## Prompt
Output, exactly as written, the lines below starting at the line containing "Open the Borders tool" and ending at the line containing "This screenshot has height=756, width=1568.". Drop the pictures and keep both end lines.

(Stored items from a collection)
[Start of Attachment]

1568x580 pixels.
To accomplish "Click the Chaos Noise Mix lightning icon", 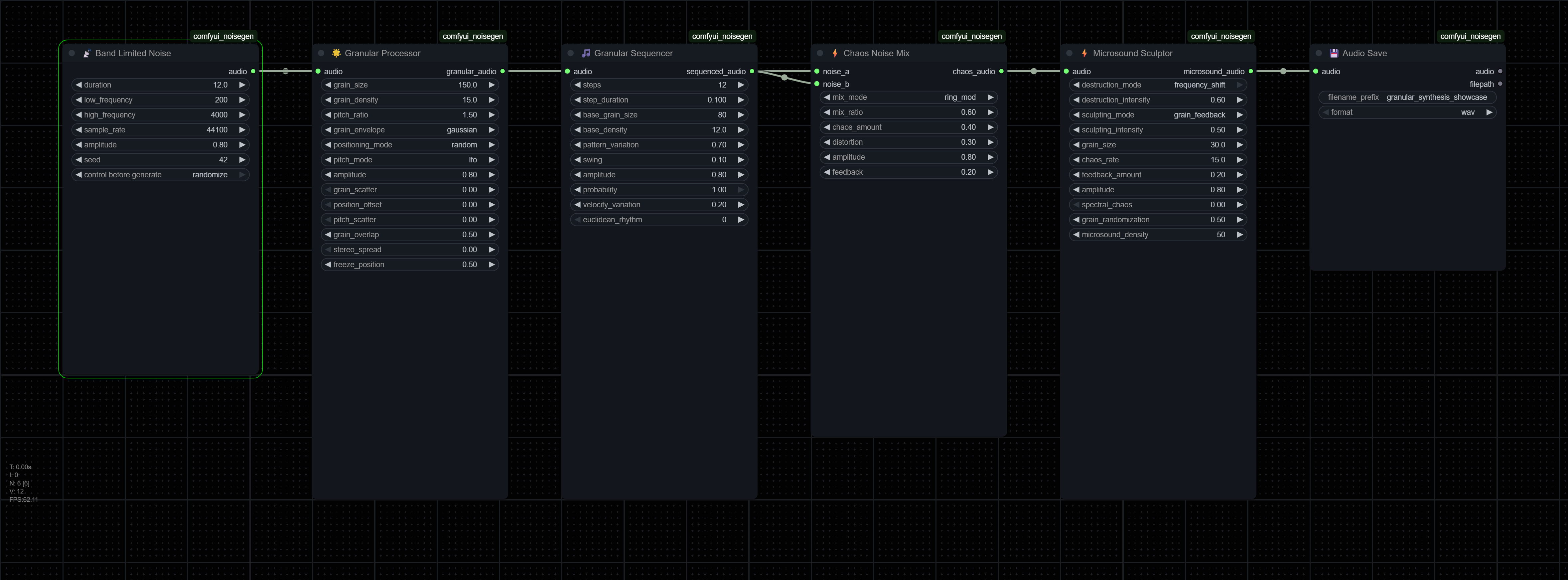I will pyautogui.click(x=835, y=54).
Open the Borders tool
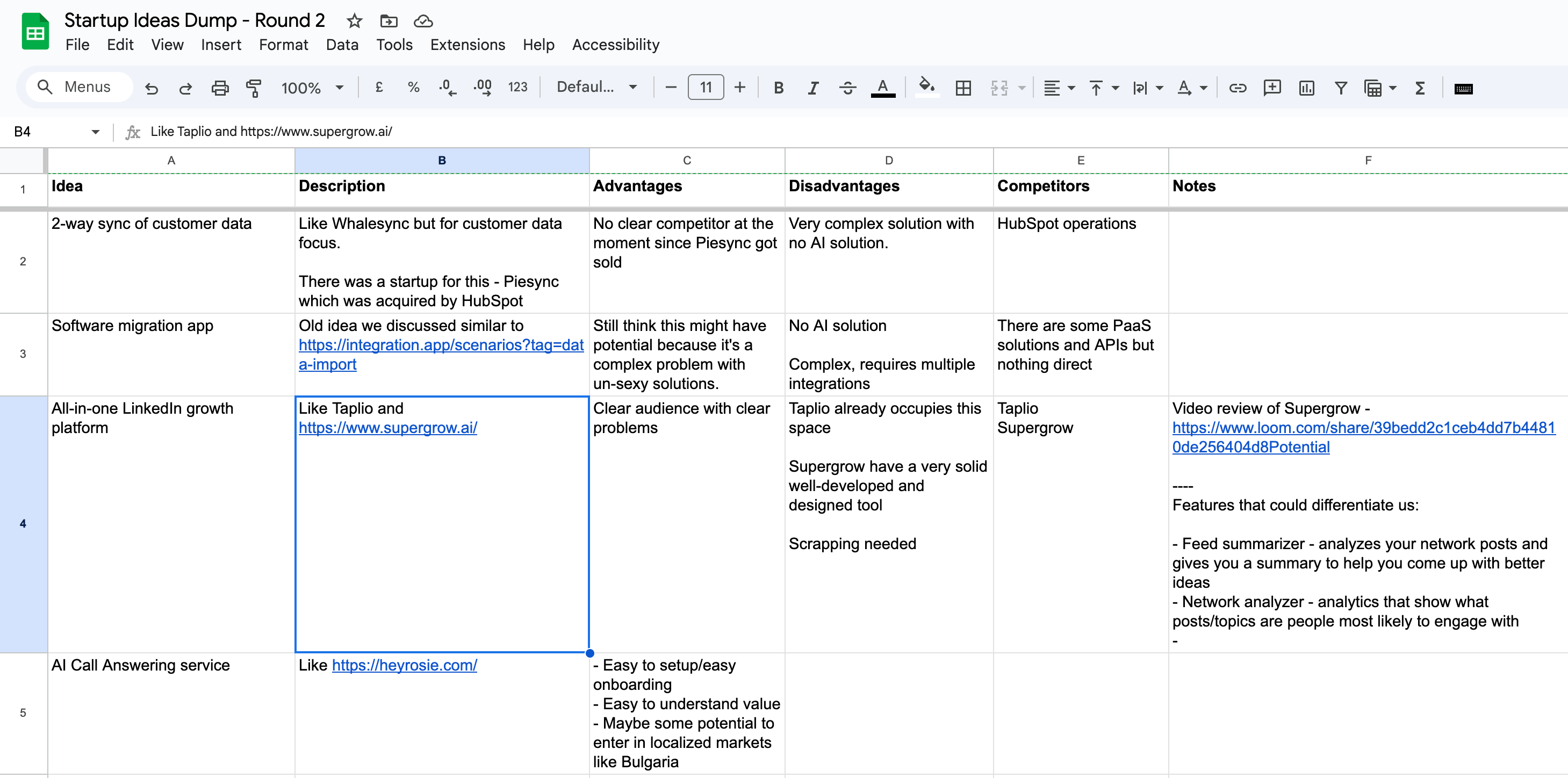 click(x=963, y=88)
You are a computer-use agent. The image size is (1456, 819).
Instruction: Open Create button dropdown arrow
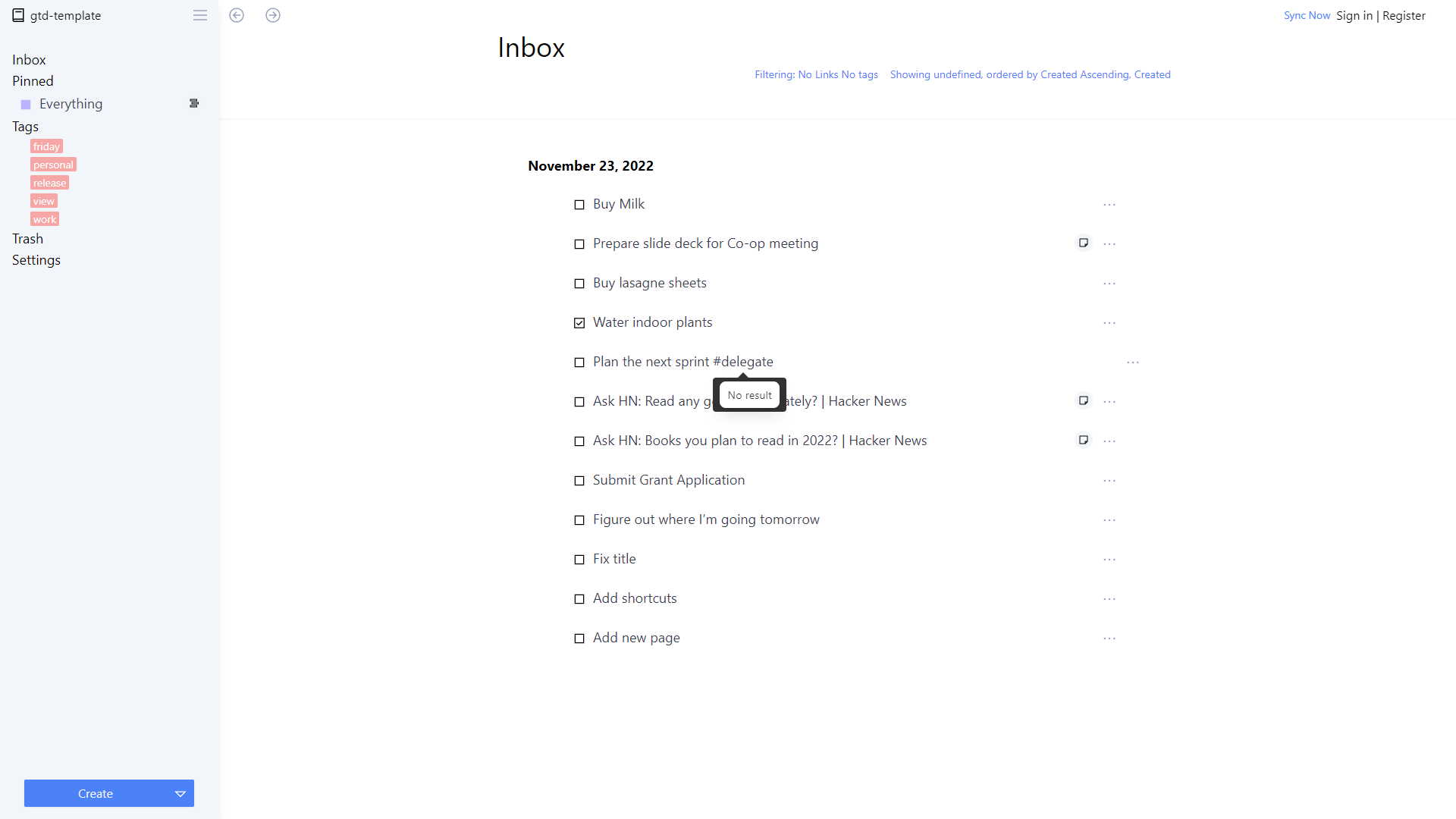point(180,794)
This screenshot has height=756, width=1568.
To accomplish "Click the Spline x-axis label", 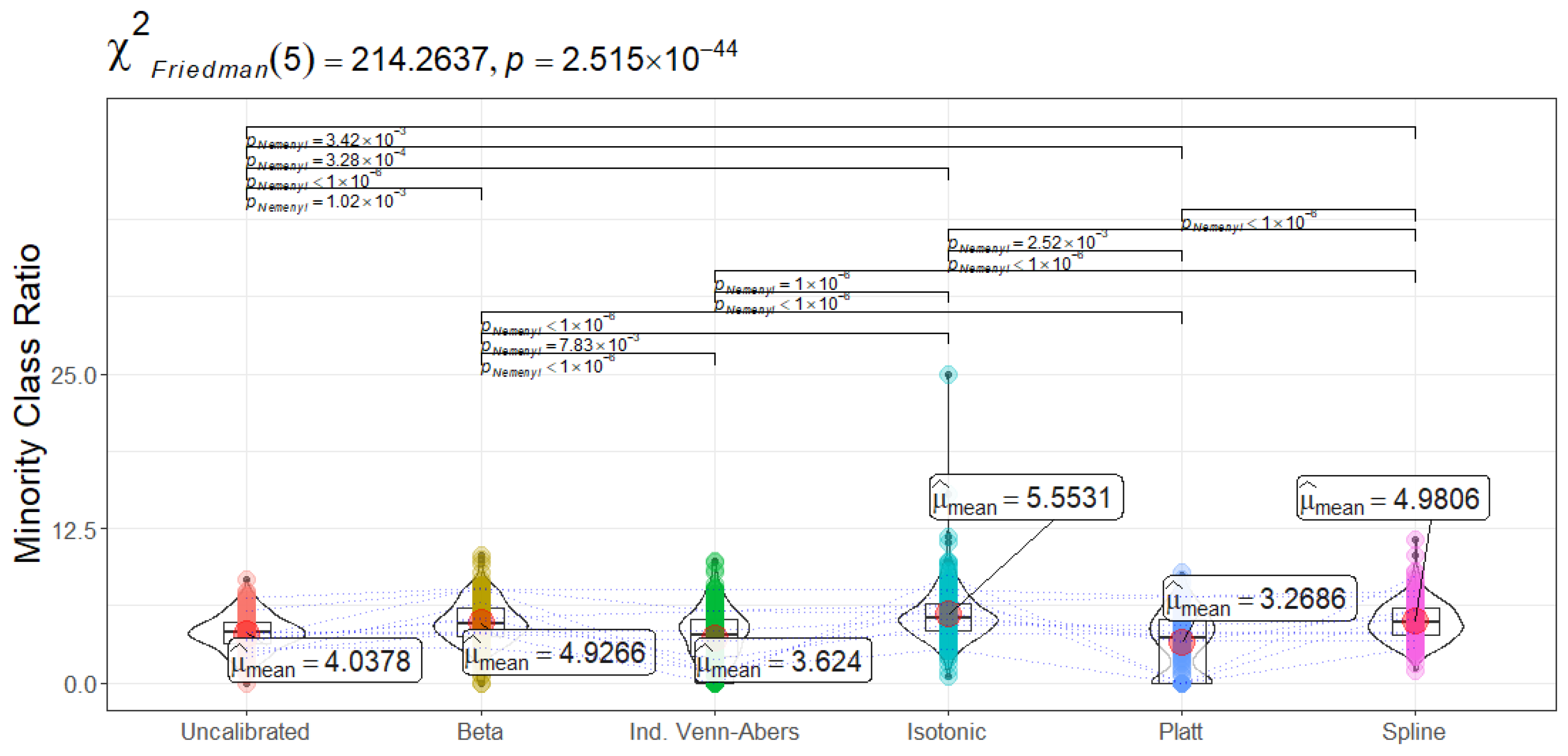I will [x=1413, y=731].
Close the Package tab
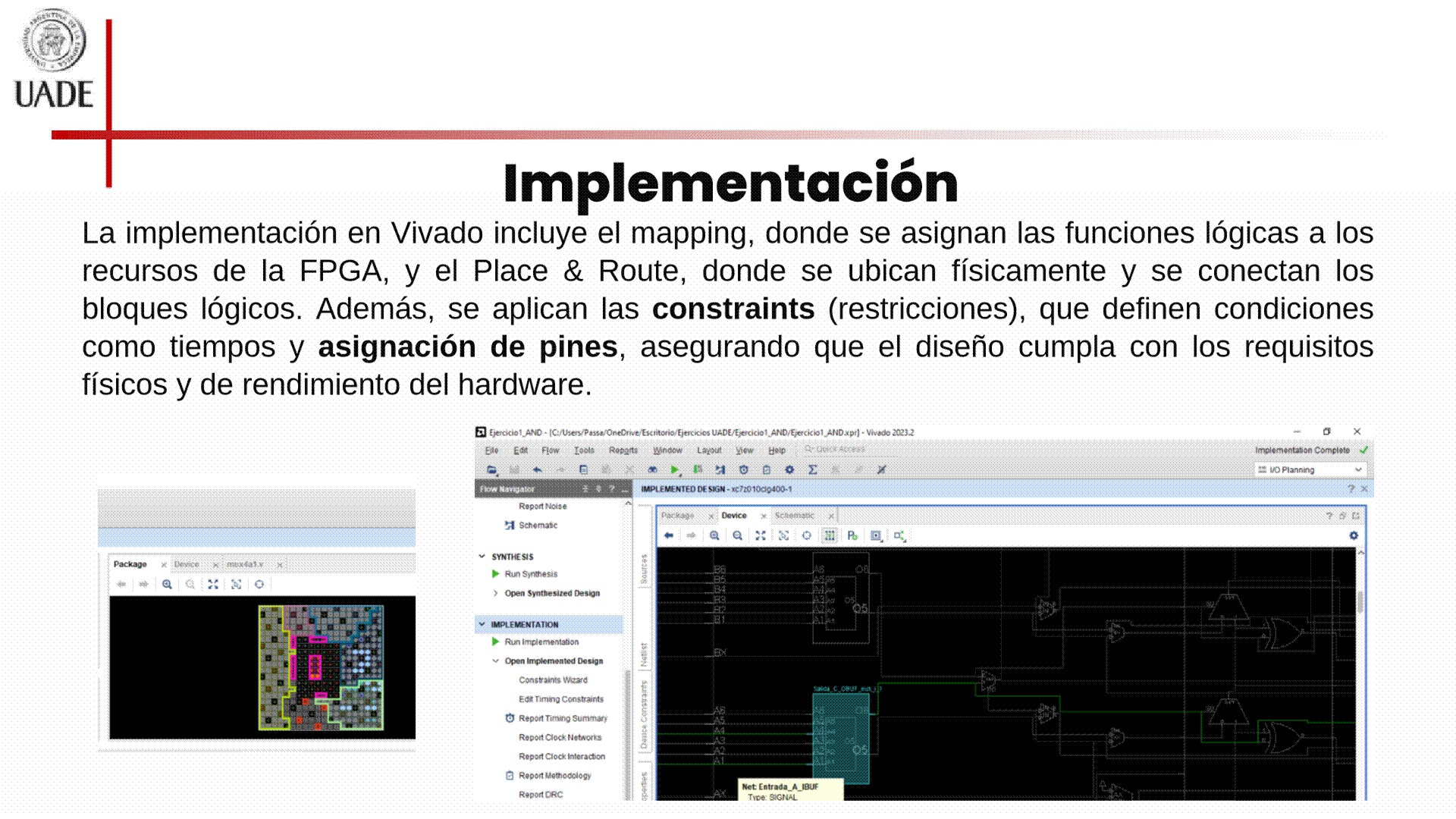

[End of Attachment]

## Answer to the problem
Open the Borders tool
 click(x=963, y=88)
You are a computer-use agent. The image size is (1456, 819).
Instruction: Open Create button dropdown arrow
point(180,794)
This screenshot has height=756, width=1568.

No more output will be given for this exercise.